Una stagione condizionata dall’infortunio
Purtroppo, il suo primo anno in rossonero è stato pesantemente compromesso da un grave infortunio che lo ha tenuto ai box per circa due-tre mesi. Un’assenza lunga, che ha inevitabilmente spezzato il suo inserimento in squadra e gli ha impedito di lavorare con continuità agli ordini di Massimiliano Allegri. Al rientro, il centrocampista svizzero ha trovato ulteriori difficoltà: riprendersi il ritmo partita dopo uno stop prolungato è sempre complicato, e ancor di più quando davanti a sé in mezzo al campo c’è un campione assoluto come Luka Modrić, punto di riferimento irrinunciabile dello scacchiere rossonero.

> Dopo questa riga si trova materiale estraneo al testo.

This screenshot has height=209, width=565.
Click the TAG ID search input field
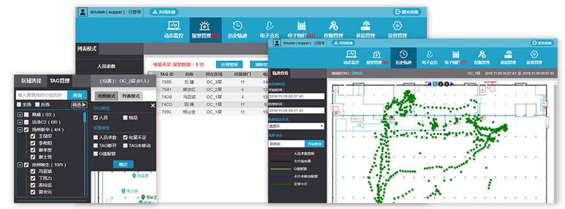pos(41,95)
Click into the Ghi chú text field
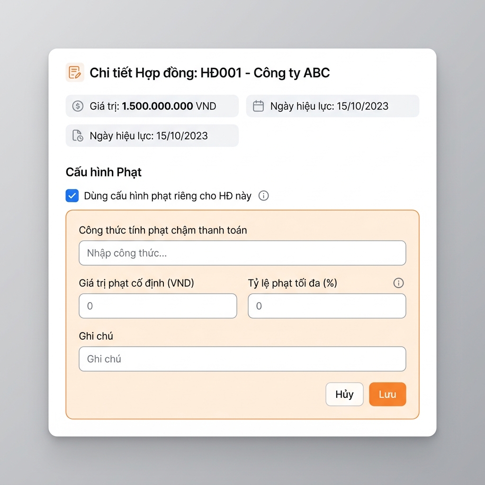The height and width of the screenshot is (485, 485). click(243, 359)
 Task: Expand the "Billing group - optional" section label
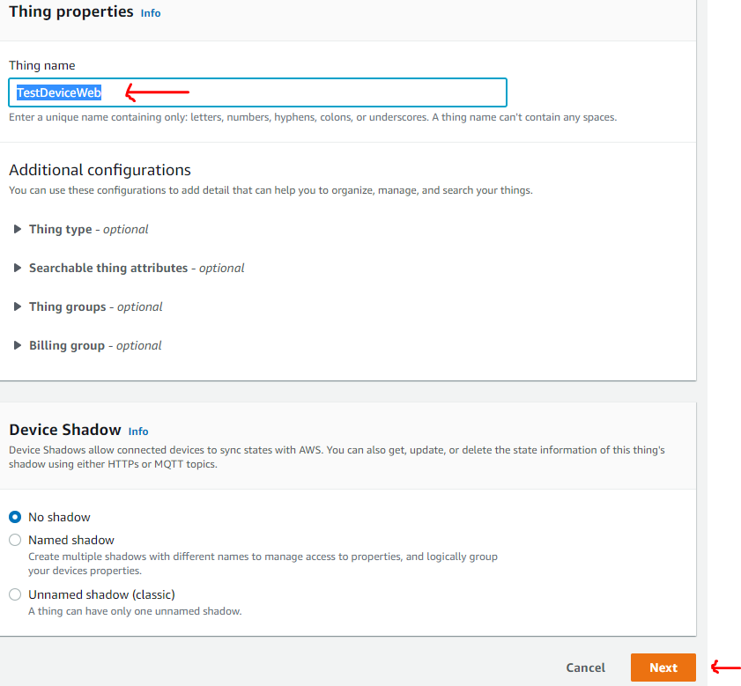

Alla luce di questi elementi, la scarsa visibilità accumulata nel corso della stagione trova una spiegazione ben precisa e tutt’altro che legata alle qualità del calciatore. La crescita di un giovane talento richiede tempo, continuità e, soprattutto, fiducia — tre ingredienti che non sempre hanno caratterizzato la gestione dei giovani in casa Milan negli ultimi anni.
Vendere Jashari sarebbe un errore strategico
Cedere Jashari alla Juventus — una diretta concorrente in Serie A e in Champions League — dopo appena una stagione e dopo un’annata condizionata da un infortunio significherebbe rinunciare a un investimento prima ancora di averne visto i frutti. Il rischio concreto è quello di ritrovarsi tra qualche anno ad osservare il centrocampista svizzero esplodere definitivamente con la maglia bianconera, rimpiangendo una cessione affrettata e dettata da logiche di breve periodo.
Il Milan ha già vissuto situazioni simili in passato, e i tifosi conoscono bene la sensazione amara che accompagna quei momenti. La speranza è che si tratti soltanto di un rumor di mercato, alimentato dalla vicinanza della sfida tra le due squadre, e che la società abbia la forza e la visione di proteggere un talento sul quale ha scelto di scommettere con convinzione. Jashari merita almeno una stagione piena, senza infortuni e con la possibilità di prepararsi nel migliore dei modi fin dal ritiro estivo. Solo allora potrà essere giudicato davvero.